Entrare nel loro mondo senza fingere di essere qualcosa che non si è
La svolta non arriva quando il nonno impara a giocare a Fortnite. Arriva quando mostra una curiosità autentica, senza giudicare. Chiedere “a cosa stai giocando?” con interesse genuino, aspettare la risposta e fare una domanda di approfondimento è già un gesto rivoluzionario. Gli adolescenti hanno un radar infallibile per l’ipocrisia: sentono subito se l’interesse è vero o è solo un tentativo di “agganciarlo”.
Un approccio che funziona, segnalato anche da psicologi dell’età evolutiva come Daniel Siegel, è quello di condividere un’attività in parallelo piuttosto che faccia a faccia. Stare nella stessa stanza mentre ognuno fa qualcosa di suo — il nonno che legge, il nipote che gioca — abbassa le difese e apre spesso a conversazioni spontanee, quelle che nessuno ha pianificato e che restano impresse.

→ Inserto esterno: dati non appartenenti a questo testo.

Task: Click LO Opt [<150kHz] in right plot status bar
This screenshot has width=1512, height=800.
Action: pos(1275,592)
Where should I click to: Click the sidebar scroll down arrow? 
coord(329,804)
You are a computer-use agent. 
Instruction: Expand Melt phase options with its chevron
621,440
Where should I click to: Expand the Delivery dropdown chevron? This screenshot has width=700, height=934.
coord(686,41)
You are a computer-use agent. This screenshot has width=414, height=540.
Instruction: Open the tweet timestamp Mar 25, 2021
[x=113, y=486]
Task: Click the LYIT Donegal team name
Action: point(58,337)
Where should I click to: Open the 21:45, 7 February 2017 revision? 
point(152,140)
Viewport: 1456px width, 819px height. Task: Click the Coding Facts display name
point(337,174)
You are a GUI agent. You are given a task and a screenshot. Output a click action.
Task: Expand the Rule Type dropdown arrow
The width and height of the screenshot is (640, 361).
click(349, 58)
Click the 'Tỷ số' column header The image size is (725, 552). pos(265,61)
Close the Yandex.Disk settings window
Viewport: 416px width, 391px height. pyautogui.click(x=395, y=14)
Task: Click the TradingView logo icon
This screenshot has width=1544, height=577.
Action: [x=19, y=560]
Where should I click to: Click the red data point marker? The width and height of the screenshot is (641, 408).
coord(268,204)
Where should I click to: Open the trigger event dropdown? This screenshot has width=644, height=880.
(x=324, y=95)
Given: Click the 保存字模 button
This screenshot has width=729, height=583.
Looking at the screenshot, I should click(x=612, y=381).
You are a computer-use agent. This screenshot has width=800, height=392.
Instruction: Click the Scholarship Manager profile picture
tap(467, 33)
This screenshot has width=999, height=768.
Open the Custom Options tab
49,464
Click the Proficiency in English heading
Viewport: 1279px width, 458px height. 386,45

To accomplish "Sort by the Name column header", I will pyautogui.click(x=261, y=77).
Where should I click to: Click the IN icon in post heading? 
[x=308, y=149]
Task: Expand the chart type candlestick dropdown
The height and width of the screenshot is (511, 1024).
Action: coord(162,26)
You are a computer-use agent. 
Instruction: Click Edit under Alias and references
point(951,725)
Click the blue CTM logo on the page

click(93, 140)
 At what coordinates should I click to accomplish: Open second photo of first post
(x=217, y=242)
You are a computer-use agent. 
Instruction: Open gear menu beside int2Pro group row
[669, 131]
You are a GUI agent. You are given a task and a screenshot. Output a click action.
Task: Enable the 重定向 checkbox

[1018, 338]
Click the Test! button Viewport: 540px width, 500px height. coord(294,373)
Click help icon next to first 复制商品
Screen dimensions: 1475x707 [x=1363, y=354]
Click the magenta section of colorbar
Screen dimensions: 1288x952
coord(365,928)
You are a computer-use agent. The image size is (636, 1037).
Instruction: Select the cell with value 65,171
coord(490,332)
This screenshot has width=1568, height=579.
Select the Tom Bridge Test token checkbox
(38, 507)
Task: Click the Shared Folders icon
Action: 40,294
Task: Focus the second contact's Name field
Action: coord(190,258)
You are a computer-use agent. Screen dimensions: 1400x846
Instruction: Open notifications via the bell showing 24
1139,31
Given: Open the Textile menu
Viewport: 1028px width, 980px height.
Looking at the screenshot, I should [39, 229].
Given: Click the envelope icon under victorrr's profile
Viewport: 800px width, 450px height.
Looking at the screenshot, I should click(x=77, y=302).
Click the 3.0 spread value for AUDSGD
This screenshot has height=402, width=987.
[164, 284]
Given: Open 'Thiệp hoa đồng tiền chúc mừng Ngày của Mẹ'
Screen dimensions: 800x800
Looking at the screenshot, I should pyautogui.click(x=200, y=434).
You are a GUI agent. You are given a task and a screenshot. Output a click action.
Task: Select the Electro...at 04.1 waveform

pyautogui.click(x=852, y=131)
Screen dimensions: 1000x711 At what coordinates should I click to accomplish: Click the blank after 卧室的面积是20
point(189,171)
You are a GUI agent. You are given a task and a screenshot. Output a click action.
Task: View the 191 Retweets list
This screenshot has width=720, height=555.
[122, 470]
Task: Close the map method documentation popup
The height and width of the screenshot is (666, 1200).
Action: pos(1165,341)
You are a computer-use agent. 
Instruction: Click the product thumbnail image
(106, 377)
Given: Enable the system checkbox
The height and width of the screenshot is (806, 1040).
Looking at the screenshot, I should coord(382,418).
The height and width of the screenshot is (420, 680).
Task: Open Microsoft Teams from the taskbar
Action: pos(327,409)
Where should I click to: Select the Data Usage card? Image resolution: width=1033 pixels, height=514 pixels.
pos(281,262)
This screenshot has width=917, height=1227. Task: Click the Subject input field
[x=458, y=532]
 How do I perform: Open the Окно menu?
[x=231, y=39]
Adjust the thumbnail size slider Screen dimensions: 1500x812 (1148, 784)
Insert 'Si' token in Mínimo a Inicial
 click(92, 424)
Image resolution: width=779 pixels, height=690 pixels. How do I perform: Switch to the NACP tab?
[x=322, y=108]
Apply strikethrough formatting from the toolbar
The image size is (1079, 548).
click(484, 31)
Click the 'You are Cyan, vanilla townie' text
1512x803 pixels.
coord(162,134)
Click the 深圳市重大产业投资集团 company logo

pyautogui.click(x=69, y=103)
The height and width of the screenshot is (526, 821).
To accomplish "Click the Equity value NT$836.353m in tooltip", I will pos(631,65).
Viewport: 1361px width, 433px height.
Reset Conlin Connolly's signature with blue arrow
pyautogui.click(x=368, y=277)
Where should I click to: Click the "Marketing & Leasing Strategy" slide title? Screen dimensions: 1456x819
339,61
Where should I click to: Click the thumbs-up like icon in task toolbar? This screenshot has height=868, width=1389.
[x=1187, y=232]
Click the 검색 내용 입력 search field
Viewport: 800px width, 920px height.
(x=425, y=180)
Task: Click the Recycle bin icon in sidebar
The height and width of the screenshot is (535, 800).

Le leve giuste per costruire un ponte vero
Esistono alcune strategie concrete che molte famiglie hanno già sperimentato con risultati sorprendenti:
- Chiedere al nipote di insegnare qualcosa: invertire i ruoli è potente. Un ragazzo che spiega al nonno come funziona un videogioco, come usare un’app o come si crea un video si sente valorizzato, non interrogato.
- Trovare un territorio neutro: cucina, fotografia, musica, meccanica. Un interesse condiviso — anche parzialmente — diventa un ponte naturale tra generazioni lontane.
- Ridurre la pressione delle aspettative: le visite non devono essere “momenti di qualità” a tutti i costi. Spesso la connessione nasce proprio quando nessuno la sta cercando.
Quello che i nonni regalano senza saperlo
La ricerca longitudinale condotta dall’Università di Oxford da Ann Buchanan ha dimostrato che un rapporto solido con i nonni riduce significativamente i sintomi di ansia e depressione negli adolescenti. Non perché i nonni siano terapeuti, ma perché offrono qualcosa che i genitori faticano a dare in questa fase: uno sguardo senza aspettative di performance, una presenza che non giudica i voti o le scelte future.
Questo legame vale la pena di costruirlo, anche quando è faticoso, anche quando sembra che dall’altra parte non ci sia nessuno ad ascoltare. Spesso, invece, c’è qualcuno che sta solo aspettando di essere visto nel modo giusto.